Historically, through business intelligence tools and reporting, enterprises could go back and fix issues within their data repositories. Master data management (MDM) and self-service data preparation ballooned under this premise, where users would “update” data within data warehouses. For all intents and purposes, this model worked. It became easy and painless to fix BI reports - most are easy to interpret and users can work backwards to find the data and fix any problems that may emerge.
The problem with ML/AI is that data scientists need access to a lot of raw data from many disparate systems. Each one of those systems implements rules on the data without centralized, understandable policies controls. And each algorithm is frequently treated like its own snowflake, with no single source of understanding, data access or control.
This approach to risk management frequently stymies data science projects, holding data science programs back and stifling innovation in the exact departments tasked with innovating. Data project are often delayed, for example, until data science teams finalize per-project policies on the data they need and how it can be used.
Once approved data is accessed, the slow speed by which data is processed and the distributed nature of the results typically means that it's too late to go back and fix erroneous data once any errors are discovered.
Making matters worse, data science teams quickly lose insight and understanding into how many of their models are making decisions. If rules on the data change, the impact on models isn’t trivial. Frequently, the model must be brought down, re-trained, evaluated for accuracy, and then re-deployed.
Understanding these risks up front is going to be critical for enterprises in 2018. The most successful organizations will not only leverage machine intelligence to make better, more accurate decisions, but they will do it ways that foster the durability of models and minimize their risk.
This can be done by evaluating the metadata pushed into the model and determining the likelihood that the rules on that metadata could be impacted. Frameworks like LIME, which provide insight into the model itself, will be a major factor in helping companies understand where their algorithms create new sources of risk. If a highly risky piece of metadata is heavily weighted within a model, algorithms may have to be reevaluated or re-written, potentially creating operational impacts.
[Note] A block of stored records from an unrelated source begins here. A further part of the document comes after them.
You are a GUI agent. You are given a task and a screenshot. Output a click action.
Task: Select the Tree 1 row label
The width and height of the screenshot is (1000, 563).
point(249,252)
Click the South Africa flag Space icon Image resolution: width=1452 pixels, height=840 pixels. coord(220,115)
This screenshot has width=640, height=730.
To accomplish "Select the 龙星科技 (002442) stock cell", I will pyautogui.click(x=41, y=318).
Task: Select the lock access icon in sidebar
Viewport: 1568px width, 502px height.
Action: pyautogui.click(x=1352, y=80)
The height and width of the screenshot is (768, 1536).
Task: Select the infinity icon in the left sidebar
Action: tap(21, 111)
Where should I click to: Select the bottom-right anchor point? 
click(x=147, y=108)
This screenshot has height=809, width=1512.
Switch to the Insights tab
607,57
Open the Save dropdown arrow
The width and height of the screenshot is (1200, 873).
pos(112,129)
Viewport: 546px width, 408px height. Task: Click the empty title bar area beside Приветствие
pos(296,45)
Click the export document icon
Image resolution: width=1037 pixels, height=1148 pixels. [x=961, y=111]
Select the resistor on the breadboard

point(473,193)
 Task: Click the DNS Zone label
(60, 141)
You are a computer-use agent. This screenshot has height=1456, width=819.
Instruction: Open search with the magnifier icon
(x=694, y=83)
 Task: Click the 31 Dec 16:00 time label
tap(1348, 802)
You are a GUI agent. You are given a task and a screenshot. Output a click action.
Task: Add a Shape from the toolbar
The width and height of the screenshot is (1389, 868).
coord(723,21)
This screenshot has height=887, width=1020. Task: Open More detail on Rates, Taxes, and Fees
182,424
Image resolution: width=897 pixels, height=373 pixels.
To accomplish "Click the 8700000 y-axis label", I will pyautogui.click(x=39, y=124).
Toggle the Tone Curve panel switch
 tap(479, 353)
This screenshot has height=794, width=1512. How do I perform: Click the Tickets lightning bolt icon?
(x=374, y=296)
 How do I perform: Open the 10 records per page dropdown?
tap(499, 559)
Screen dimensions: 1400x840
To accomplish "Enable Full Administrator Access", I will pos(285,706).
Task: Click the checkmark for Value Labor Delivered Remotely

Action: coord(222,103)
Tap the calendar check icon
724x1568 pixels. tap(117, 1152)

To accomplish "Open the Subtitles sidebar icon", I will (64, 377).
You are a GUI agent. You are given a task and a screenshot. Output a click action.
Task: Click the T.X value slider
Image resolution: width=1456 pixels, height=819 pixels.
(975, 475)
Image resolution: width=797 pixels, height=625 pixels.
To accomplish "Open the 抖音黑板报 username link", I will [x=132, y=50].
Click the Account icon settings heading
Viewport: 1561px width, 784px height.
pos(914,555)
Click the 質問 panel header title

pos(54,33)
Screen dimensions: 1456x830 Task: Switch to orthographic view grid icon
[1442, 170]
Put simply, ML/AI is coming. The best companies will look at risk early and begin to adopt processes focused on managing the risk of their AI. This will be done by bringing lawyers and data scientists together, especially within companies affected by the EU’s GDPR, which will begin to be enforced in May.
Model review boards will be a common gathering across IT, line of business, and executive suites. Organizations that don’t address these new risks early on will, at best, move slower than their competitors, and at worst, will create severe harm to their business and their bottom line.